2015-2016 Dallas Cotes du Coeur

Chef Stephen Rogers

Stephen Rogers Chef/Owner

Gemma

Gemma represents a coming home of sorts. Its executive chef and co-owner, Stephen Rogers, grew up here in Dallas. He moved back with his wife, Allison Yoder (who runs the front of the house and bar program) and their twin boys to settle back into the community he left years ago.

 

Rogers never planned to be a chef. But after San Francisco’s renowned restaurant critic Michael Bauer praised his cuisine at the Napa Valley restaurant, PRESS, where he was filling in until a permanent chef could be hired, he stayed in the kitchen. “At that point, I realized I wasn’t going anywhere,” Rogers says.   When he graduated from Highland Park High School in 1988, Rogers’ sights were set on being a professional musician. He had been playing piano since he was five, which was also about the time he started to cook breakfast for himself (he usually woke up before his two older brothers and younger sister). His plan: to major in organ and minor in piano, and eventually get a teaching job at a college.

 

The first stop on his academic journey: the prestigious Eastman School of Music in Rochester, New York, where he attended on scholarship. Next, the exclusive Curtis Institute in Philadelphia. He spent the last two years of undergrad at The Jacobs School of Music at Indiana University in Bloomington, considered to be one of the most esteemed music schools in the country. He graduated in 1993.

 

Between classes and performances, Rogers always worked in restaurants. “The cash was good, I loved being around food, and I enjoyed the buzz of working at night,” he says.   After graduation, he moved to Philadelphia where a church organist job was waiting for him, as well as his future wife, Allison Yoder.
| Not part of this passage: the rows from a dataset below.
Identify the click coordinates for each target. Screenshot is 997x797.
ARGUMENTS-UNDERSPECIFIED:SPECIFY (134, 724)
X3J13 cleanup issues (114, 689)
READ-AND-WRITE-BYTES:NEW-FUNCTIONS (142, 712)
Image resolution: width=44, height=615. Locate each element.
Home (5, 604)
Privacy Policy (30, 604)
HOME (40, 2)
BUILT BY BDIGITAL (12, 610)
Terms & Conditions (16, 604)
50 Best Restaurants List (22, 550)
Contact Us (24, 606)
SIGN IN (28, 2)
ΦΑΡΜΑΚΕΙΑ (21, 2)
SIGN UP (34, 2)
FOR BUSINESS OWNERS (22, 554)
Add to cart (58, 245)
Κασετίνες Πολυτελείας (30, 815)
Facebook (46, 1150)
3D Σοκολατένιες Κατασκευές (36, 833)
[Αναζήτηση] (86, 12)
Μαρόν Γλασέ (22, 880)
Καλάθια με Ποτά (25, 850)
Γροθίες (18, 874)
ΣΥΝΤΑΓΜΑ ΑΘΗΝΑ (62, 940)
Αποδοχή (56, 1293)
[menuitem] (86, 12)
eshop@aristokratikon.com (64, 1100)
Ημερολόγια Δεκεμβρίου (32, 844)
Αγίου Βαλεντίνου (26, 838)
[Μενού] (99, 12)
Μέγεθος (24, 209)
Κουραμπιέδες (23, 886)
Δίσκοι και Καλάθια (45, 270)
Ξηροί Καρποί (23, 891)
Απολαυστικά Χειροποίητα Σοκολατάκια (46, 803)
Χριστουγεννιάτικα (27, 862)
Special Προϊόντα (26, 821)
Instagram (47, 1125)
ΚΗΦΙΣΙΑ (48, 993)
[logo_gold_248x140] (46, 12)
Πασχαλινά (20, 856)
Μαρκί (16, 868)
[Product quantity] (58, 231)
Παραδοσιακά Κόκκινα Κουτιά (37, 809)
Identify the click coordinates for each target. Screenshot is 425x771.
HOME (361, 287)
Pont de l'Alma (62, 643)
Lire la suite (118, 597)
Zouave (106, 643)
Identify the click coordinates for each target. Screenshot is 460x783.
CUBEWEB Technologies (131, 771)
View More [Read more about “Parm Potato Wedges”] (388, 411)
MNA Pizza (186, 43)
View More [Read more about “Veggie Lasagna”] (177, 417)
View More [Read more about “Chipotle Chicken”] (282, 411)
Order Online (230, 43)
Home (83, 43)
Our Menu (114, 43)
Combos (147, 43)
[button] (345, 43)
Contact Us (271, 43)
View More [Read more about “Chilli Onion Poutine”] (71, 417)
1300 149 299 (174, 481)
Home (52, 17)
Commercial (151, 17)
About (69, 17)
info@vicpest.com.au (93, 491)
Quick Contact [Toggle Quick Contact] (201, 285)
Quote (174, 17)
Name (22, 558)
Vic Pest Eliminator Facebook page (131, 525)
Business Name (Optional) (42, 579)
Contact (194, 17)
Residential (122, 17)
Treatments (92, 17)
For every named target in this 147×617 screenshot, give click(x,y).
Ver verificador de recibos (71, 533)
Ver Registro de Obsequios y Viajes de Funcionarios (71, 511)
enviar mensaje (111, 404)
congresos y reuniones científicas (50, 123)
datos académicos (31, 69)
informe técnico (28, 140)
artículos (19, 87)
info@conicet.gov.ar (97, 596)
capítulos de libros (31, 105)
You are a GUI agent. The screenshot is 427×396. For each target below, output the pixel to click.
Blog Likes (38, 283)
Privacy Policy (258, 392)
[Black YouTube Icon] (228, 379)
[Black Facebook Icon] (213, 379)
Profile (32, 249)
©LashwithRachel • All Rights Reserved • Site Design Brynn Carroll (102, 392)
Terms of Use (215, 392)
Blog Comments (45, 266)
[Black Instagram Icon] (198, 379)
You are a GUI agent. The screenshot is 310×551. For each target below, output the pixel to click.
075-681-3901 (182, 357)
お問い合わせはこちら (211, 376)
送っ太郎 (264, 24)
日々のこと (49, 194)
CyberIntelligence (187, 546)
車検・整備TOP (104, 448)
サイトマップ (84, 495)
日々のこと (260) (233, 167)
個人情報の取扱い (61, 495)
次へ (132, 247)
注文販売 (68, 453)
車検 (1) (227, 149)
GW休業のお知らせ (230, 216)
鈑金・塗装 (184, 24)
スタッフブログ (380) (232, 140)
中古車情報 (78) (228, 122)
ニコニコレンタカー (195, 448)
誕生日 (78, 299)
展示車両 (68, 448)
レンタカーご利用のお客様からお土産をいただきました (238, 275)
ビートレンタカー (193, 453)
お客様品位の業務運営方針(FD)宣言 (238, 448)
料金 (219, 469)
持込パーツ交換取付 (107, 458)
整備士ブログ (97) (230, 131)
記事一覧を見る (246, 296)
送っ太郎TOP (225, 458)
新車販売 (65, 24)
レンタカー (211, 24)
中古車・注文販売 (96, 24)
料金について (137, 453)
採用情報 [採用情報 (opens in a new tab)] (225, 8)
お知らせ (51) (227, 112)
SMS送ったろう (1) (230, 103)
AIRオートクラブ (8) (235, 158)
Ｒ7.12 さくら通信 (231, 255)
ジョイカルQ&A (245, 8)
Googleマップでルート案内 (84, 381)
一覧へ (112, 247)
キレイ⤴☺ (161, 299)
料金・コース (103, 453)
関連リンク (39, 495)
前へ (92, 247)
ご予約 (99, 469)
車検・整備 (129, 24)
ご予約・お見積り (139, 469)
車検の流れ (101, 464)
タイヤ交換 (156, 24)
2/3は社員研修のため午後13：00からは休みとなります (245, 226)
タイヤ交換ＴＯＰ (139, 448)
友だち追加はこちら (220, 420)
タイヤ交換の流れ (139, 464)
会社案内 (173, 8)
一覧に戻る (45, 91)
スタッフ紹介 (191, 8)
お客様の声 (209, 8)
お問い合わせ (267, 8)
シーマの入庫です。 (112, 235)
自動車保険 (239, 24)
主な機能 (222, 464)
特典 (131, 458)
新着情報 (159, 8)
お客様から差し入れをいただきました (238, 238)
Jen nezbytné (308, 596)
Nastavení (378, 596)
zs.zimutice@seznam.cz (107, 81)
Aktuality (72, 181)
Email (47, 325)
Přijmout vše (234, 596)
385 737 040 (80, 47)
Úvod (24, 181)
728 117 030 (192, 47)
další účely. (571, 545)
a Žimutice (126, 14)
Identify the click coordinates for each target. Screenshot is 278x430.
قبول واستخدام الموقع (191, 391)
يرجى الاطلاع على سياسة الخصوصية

After that, he got a contract with the Virginia Opera’s apprentice program, and when it ended, he moved to New York to pursue his dream of being a professional musician.  He also got a job at the Upper East Side French bistro, Quatorze, as a server. “Working here, I was really inspired to cook,” he says. “They’d have blanquette de veau on the menu, and I’d come home and say, ‘I’m making blanquette de veau today.’ That’s how I taught myself to cook. I’d make cassoulet one day, coq au vin the next. You name it, I made it.”

 

He got his master’s degree in piano accompanying at the Manhattan School of Music and afterwards, was hired as an adjunct professor at Manhattanville College. It was a big step towards realizing his dream, but it no longer felt right.  He missed restaurants. He loved to cook. He did a stage with Tom Valenti of the Manhattan bistro, Ouest.

 

By now he had been in New York for 10 years and was ready for something different. So and he and Yoder moved to Miami, now with a new goal: to open their own restaurant one day.  Over the next two years, Rogers worked as a server, then a manager, at four different restaurants. But he kept finding himself drifting back into the kitchen.  “My goal was to get a line cook position somewhere so I could really learn to cook,” he says. “Since we were going to own our own restaurant one day, the more experience I have in all departments, the better off I’ll be.”  He never did. When Yoder took a job at PRESS in Napa Valley, he went with her, but never pursued his line cook dreams. He didn’t have to.

 

When PRESS needed help in the kitchen, Rogers tied on an apron. When the menu needed revamping, he pitched in and offered suggestions. He oversaw food costs and inventory, and eventually took over the management of the kitchen. He had no intention of staying.   But after Michael Bauer positively reviewed PRESS (“...in many ways, it’s the ideal Napa Valley restaurant,” he said) then put it on a “Top 100 Bay Area Restaurants” list, Rogers had no choice. “I realized then I was the chef at the restaurant,” he says.

 

After a spectacular seven-year run at PRESS, Rogers and Yoder realized it was to time to open their own place – back in Dallas, where he still has family and where he began cooking with his grandmother, shelling black-eyed peas and pecans from their trees out back while she stirred up a batch of cornbread.

 

“It feels good to be home,” he says.  

 

Opened in December of 2013, Gemma has received rave reviews by diners and restaurant critics alike, including being praised as one of Dallas's top wine experiences by Dallas Morning News, "Best Service" - D Magazine, "Most Anticipated Restaurant Openings of 2013" - Eater Dallas, "Dallas' 10 Best Restaurants" - Zagat,  "5 Most Exciting Restaurants in Dallas" - Modern Luxury Magazine, "Dallas Restaurants You Should Be Eating At Right Now - Summer 2014" - Dallas Observer – “Best New Restaurants 2014”, D Magazine -  “Top 10 Best Restaurants in Texas 2015”, Texas Monthly – sought after 4 star review, Dallas Morning News  - “Best New Restaurant”, Dallas Morning News - “Dallas Goes Local”, Travel & Leisure Magazine, “Best New Restaurants in Three Cities”, The Week -  and more.